ITS News

Selasa, 03 September 2024
29 Maret 2009, 05:03

Bah…

Oleh : Dadang ITS | | Source : -

Stasiun televisi ramai-ramai menyiarkan video amatir. Rekaman itu mengingatkan saya pada video amatir Cut Putri ketika Tsunami Aceh. Luar biasa dahsyatnya aliran air itu. Kali ini, penduduk yang tinggal persis dibawah situ (danau) disiram 1,5 juta kubik air. Dengan postur 2-3 meter, Air Bah menghantam apapun tanpa pilih kasih.

Tepat habis shubuh, mereka didatangi suara gemuruh. Beruntung bagi mereka yang bisa bangun sholat shubuh di awal waktu dan selepas sholat tidak tidur lagi. Karena dalam sekejap semuanya runtuh. Tidak memberi kesempatan sedikitpun untuk melarikan diri. Kemungkinan hanya bisa siap-siap tahan nafas ketika air itu datang.

Akhirnya, mereka tidak perlu bingung-bingung untuk ”merayakan” earth hour di hari Sabtu kemarin. Jelas, listrik disana sudah putus semua. Terus, mereka akan tinggal dimanapun juga tidak ada yang tahu. Ratusan rumah luluh lantak. Bencana itu hanya menjadi kesulitan. Ada yang bilang ini ulah manusia. Ada juga yang bilang ini bencana alam. Kalau saya lebih sepakat opsi pertama.

Namanya Juga Orang Indonesia

Huh! dasar orang Indonesia, senang kalau melihat orang susah. Nggak mau rugi kalau ada kesempatan walau secuil. Sambil menyelam minum air. Sambil menolong sekaligus tebar pesona alias TP-TP. Tidak tanggung-tanggung, Wagub Banten langsung sindir para pelaku politisasi bencana. Ya…berprasangka baik saja, semoga mereka membantu dengan keikhlasan bukan karena bulan April.

Saya juga hanya lempar senyum pahit-pahit mengkudu, melihat flash news yang biasa berjalan di layar bawah televisi.

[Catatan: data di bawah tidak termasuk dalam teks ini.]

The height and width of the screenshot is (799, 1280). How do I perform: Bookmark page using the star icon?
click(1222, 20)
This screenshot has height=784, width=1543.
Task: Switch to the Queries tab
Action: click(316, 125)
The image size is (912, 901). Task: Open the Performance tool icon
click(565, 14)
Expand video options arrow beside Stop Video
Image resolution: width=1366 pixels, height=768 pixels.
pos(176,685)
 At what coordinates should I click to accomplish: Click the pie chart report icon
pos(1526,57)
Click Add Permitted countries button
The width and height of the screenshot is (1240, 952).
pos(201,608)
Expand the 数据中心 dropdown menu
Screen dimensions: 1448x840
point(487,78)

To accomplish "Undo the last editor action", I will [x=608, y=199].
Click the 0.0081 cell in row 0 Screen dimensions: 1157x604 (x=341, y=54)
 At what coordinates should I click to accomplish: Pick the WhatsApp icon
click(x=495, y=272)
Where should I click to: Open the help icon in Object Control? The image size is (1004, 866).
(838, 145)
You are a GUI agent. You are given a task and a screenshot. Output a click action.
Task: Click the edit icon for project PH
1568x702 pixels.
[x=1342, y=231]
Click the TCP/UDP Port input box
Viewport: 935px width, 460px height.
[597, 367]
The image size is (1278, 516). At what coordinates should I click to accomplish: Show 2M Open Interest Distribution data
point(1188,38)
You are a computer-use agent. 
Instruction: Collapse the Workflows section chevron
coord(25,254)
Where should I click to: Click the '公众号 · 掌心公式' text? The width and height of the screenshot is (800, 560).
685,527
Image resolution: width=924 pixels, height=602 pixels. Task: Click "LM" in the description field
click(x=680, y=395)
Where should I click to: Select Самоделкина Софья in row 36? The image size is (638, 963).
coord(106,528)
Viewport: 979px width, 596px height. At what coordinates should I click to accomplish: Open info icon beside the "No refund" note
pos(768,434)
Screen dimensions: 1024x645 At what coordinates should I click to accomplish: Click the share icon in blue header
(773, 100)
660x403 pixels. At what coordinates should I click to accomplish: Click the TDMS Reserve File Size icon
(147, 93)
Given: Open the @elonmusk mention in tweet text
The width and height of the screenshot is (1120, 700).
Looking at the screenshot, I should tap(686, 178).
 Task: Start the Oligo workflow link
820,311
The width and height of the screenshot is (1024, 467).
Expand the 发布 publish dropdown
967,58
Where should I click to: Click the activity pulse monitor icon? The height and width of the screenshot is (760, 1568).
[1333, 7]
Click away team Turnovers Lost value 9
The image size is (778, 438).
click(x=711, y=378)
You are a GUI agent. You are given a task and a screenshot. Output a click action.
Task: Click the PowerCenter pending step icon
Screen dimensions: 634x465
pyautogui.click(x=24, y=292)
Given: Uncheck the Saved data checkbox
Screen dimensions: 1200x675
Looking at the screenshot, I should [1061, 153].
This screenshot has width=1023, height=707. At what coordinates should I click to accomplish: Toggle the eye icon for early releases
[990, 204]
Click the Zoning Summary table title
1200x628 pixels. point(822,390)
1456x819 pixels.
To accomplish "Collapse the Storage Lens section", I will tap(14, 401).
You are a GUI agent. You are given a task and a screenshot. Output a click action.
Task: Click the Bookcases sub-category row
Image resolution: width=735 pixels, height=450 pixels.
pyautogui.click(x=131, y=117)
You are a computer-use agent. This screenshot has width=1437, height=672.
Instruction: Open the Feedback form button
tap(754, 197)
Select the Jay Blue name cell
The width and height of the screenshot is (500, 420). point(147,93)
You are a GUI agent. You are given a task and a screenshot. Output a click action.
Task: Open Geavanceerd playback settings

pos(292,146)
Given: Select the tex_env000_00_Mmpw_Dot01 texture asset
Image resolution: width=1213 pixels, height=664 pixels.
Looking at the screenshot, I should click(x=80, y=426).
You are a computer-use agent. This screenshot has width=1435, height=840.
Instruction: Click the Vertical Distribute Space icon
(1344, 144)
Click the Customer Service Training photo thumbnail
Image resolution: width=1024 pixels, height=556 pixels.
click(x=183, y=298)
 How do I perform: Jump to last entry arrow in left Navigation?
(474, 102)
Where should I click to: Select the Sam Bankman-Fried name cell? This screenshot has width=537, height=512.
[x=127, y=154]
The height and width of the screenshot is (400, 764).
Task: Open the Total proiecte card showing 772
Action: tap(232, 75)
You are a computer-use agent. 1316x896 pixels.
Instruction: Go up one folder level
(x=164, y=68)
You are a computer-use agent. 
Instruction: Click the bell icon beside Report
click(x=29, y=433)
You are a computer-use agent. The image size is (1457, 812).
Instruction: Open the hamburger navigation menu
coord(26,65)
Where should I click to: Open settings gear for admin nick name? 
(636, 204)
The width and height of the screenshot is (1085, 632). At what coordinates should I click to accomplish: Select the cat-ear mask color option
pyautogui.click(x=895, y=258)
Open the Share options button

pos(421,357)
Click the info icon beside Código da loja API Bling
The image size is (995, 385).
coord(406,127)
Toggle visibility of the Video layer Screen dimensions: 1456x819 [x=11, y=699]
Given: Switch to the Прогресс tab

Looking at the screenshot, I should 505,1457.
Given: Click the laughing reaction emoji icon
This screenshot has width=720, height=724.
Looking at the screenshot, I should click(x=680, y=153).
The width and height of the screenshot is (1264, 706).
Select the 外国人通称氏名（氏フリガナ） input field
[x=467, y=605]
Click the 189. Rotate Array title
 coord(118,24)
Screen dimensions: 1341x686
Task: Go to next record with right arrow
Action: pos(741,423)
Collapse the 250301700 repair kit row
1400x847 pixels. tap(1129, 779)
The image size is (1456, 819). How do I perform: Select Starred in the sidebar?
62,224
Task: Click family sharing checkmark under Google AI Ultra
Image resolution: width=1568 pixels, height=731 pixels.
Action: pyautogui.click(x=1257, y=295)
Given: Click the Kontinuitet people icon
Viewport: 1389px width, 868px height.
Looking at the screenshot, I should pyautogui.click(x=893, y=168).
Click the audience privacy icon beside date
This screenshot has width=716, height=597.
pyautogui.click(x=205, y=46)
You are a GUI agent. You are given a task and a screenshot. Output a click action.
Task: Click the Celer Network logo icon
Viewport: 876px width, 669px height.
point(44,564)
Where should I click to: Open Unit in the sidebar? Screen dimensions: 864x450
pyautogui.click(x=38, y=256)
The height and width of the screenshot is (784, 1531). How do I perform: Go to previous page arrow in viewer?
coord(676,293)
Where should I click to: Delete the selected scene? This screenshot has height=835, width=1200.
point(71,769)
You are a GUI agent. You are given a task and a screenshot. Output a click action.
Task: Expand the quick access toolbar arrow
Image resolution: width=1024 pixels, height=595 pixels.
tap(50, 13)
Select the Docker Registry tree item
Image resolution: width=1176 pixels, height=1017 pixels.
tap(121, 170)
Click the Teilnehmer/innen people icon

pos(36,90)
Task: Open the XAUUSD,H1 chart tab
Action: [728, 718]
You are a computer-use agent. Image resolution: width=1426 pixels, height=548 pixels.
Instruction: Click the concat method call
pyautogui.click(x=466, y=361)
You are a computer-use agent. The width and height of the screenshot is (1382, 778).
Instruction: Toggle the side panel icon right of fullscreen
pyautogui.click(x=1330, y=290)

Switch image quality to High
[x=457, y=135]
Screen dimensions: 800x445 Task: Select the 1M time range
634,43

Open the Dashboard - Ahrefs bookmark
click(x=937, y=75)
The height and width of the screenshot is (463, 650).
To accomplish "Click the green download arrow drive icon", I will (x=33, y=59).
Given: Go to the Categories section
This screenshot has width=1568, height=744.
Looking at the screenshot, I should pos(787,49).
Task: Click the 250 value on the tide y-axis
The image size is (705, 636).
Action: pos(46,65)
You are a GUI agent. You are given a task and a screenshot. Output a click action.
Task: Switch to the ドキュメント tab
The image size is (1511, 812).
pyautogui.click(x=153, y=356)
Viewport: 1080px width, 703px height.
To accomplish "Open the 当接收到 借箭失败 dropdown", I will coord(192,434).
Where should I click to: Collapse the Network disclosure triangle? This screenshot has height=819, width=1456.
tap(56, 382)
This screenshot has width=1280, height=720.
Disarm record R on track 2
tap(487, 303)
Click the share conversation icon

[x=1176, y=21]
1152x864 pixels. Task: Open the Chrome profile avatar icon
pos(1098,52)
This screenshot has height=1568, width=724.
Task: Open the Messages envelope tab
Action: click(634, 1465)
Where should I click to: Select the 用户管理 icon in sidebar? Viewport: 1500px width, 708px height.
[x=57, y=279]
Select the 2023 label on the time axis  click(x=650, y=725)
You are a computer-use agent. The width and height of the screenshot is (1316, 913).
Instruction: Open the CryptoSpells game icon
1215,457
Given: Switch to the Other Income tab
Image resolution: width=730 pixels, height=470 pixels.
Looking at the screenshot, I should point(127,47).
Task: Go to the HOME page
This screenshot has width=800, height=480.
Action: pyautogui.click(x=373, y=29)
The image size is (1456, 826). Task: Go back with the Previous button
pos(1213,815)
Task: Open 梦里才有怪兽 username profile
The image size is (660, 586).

Menteri PU panggil ahli dari Jepang untuk memperbaiki bendungan itu. Aduh, cuma masalah begini saja langsung merengek ke tetangga. “Pak Menteri…memang orang Indonesia tidak ada yang bisa membuat tanggul ta?”.

Ya, it’s okay lah kalau kita mau membangun bendungan sebesar bendungan Dan Jiang Kou. Bendungan yang menahan sungai Yangtse, China, dengan kapasitas tampung 39,3 Milyar meter kubik. Kalau ukuran situ (daya tampung 21 juta kubik air),  i think lulusan ITS juga bisa mengerjakannya bahkan sambil tutup mata.

Terus, itu bendungan kan punya meneer-meneer Belanda. Kalau Bung Syahrir masih hidup, mungkin beliau akan menangis. Bangsa yang didirikannya ternyata masih cinta dan mengandalkan produk peninggalan kolonialisme (Belanda). Beliau memang terkenal anti Belanda. Jangankan produk Belanda, Bahasa Belanda pun ia segan memakainya walaupun ia sangat fasih.

Kembali ke masalah bendungan kuno ini. Meskipun umur efektif  bendungan bisa sampai 100 tahun, tapi jangan juga dibiarkan hancur dengan sendirinya tanpa perawatan. Walikotanya sendiri mengakui kalau Situ Gintung tak pernah direnovasi sejak berdiri tahun 1933 (Poskota). Konstruksi kan juga capek kalau menahan beban terus menerus. Perlu refreshing. Warga situ sudah tahu hal itu. Tapi pemerintah daerahnya yang tidak tanggap.

Padahal sebenarnya ada Komisi Keamanan Bendungan sesuai Kepmen PU no. 98 tahun 1993.  Mereka berhak melakukan pengawasan dari awal rencana teknis, pelaksanaan konstruksi, sampai pemeliharaan. Seharusnya ada pemeriksaan berkala. Tapi saya tidak tahu, lembaga ini masih ada atau tidak.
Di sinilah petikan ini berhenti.